— Begin —

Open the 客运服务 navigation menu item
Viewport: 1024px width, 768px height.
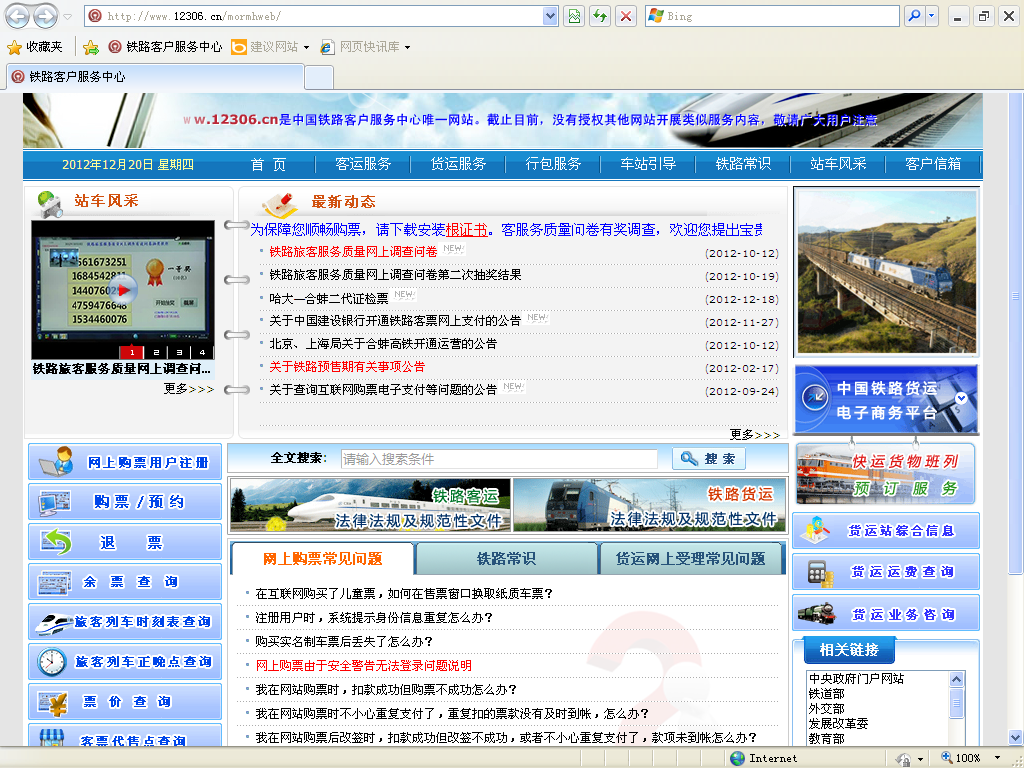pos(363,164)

— End —
— Begin —

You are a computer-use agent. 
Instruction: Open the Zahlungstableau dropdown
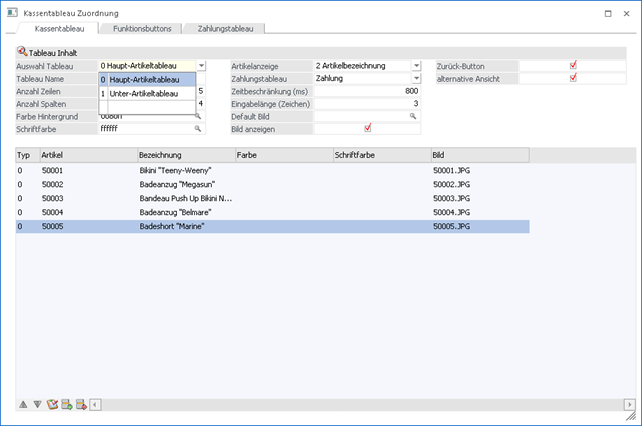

— End —

Rewrite only the records from the line containing "You are a computer-use agent." through the line containing "Instruction: Open the", substituting "menu" for "dropdown" and leaving everything else as it is.

## Task solution
You are a computer-use agent. 
Instruction: Open the Zahlungstableau menu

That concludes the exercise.